SAML Consumer Service XSS vulnerability
Description
The application's SAML Consumer Service fails to properly sanitize user-controlled values from SAMLResponse parameters before rendering them in web pages, resulting in a Cross-Site Scripting (XSS) vulnerability. An unauthenticated attacker can craft malicious SAML responses containing JavaScript payloads that execute in victims' browsers when processed by the vulnerable endpoint.
This vulnerability affects the authentication flow and can be exploited without prior authentication to the application.
Remediation
Implement comprehensive input validation and output encoding for all SAML response data before rendering it in HTML contexts. Follow these specific steps:
1. Apply Context-Appropriate Output Encoding:
Encode all SAMLResponse values based on where they are rendered (HTML body, attributes, JavaScript, etc.).

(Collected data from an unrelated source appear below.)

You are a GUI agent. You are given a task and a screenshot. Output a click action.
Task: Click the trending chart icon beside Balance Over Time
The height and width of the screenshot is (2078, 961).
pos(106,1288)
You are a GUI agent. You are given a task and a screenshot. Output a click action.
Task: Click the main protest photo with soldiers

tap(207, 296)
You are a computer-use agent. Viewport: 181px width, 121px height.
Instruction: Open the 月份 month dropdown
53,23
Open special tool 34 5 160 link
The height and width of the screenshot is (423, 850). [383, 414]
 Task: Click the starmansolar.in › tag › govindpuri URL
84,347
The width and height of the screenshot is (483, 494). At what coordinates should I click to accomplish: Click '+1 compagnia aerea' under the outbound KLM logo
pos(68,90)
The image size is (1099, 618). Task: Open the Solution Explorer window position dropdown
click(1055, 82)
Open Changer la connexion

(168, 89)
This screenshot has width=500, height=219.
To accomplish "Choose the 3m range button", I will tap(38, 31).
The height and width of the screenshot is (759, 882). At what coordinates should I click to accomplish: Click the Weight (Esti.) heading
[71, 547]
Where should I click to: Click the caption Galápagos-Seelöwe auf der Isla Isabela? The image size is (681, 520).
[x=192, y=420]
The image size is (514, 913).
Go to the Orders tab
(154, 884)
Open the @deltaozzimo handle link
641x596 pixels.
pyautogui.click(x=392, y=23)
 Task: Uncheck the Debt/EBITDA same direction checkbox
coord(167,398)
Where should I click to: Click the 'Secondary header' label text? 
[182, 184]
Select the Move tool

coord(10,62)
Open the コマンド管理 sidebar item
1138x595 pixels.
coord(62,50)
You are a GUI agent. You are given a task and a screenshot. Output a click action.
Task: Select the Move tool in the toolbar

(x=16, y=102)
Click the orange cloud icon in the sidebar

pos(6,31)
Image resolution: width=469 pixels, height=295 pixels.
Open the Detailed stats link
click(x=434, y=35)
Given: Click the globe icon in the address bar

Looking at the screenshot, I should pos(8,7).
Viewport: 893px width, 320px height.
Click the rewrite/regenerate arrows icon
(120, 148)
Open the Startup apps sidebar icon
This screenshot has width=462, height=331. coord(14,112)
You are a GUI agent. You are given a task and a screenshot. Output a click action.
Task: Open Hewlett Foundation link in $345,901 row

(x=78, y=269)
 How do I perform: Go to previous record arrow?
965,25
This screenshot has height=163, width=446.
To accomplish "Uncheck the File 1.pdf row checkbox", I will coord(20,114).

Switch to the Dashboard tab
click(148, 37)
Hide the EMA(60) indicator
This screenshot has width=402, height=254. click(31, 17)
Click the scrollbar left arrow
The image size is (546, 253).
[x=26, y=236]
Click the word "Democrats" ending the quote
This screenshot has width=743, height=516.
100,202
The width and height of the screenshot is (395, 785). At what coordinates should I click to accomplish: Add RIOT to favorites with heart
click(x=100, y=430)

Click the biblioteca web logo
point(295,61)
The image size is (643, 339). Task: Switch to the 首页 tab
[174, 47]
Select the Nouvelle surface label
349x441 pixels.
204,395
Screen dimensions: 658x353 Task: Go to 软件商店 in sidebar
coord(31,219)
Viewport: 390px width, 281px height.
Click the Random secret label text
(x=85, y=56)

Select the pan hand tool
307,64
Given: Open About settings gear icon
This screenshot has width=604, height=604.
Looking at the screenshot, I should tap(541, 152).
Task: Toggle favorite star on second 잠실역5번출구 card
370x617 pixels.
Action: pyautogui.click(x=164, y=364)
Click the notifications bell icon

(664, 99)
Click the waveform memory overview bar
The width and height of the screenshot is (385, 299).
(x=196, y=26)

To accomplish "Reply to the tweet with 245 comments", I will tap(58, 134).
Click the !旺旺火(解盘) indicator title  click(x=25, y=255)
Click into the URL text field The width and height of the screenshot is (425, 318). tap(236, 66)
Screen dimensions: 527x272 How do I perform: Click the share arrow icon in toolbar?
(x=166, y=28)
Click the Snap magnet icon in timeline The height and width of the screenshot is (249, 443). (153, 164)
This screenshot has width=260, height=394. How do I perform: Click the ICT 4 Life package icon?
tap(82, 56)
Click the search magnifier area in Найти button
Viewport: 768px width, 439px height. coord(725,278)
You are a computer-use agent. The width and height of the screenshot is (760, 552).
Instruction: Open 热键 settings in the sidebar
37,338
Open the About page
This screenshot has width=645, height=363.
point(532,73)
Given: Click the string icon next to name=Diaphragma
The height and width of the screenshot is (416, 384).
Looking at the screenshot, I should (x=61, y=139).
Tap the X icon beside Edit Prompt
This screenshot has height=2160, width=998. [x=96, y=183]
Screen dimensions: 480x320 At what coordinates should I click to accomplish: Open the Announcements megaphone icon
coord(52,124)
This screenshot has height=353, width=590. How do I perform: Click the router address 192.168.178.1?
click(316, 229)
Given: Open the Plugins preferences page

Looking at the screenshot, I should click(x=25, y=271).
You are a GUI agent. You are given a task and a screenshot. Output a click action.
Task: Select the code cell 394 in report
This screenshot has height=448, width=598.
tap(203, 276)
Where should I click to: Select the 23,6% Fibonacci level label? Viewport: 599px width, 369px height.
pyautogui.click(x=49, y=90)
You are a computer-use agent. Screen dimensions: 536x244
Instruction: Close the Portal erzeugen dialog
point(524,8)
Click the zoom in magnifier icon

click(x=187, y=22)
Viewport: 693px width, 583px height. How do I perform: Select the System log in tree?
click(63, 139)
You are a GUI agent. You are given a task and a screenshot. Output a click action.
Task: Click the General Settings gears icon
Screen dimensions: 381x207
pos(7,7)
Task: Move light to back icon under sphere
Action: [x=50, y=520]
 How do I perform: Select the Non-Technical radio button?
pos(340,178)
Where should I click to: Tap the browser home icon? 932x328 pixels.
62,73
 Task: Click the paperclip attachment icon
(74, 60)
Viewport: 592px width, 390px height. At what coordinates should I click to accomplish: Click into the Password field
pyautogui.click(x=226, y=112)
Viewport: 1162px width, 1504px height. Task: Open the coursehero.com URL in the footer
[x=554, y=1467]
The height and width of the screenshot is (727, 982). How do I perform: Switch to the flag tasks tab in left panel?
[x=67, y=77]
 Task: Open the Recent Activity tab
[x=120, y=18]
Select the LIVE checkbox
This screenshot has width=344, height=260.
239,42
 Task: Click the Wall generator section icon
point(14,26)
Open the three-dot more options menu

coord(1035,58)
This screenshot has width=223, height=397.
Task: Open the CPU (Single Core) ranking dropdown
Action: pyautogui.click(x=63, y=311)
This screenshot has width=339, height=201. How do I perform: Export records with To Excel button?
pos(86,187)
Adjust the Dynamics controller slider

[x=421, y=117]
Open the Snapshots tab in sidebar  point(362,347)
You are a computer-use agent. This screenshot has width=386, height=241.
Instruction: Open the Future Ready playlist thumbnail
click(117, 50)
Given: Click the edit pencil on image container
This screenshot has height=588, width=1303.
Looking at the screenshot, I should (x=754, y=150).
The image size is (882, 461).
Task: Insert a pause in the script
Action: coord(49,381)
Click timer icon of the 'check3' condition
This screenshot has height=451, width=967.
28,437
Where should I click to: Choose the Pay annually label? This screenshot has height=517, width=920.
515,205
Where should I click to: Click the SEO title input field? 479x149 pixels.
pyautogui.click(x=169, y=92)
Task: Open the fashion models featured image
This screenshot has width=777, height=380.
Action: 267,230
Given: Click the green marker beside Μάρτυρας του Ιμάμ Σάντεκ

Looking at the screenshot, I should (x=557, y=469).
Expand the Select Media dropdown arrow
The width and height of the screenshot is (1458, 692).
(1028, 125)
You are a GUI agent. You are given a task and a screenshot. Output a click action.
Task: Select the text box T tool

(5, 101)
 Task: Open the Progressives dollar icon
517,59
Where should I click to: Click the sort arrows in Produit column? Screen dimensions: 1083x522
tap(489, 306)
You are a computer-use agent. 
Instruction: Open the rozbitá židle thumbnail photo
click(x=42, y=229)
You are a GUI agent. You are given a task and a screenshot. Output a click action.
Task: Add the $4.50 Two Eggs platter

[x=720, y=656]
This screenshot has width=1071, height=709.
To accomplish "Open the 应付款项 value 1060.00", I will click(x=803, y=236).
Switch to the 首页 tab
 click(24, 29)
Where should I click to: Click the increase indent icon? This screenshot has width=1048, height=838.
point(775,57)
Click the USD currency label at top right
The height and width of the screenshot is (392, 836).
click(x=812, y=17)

Use established encoding libraries rather than custom implementations.
// Example using OWASP Java Encoder import org.owasp.encoder.Encode; String samlValue = getSAMLResponseValue(); String safe = Encode.forHtml(samlValue); response.getWriter().write(safe);
2. Implement Content Security Policy (CSP):
Deploy a strict CSP header to mitigate XSS impact even if encoding is bypassed.
Content-Security-Policy: default-src 'self'; script-src 'self'; object-src 'none'
3. Validate SAML Response Structure:
Verify that SAML responses conform to expected schemas and reject malformed or suspicious content before processing.
4. Use Security-Focused SAML Libraries:
Leverage well-maintained SAML libraries that handle encoding automatically and follow security best practices.
5. Avoid Reflecting Unvalidated Input:
Never directly reflect SAMLResponse parameters in error messages or debug output without proper sanitization.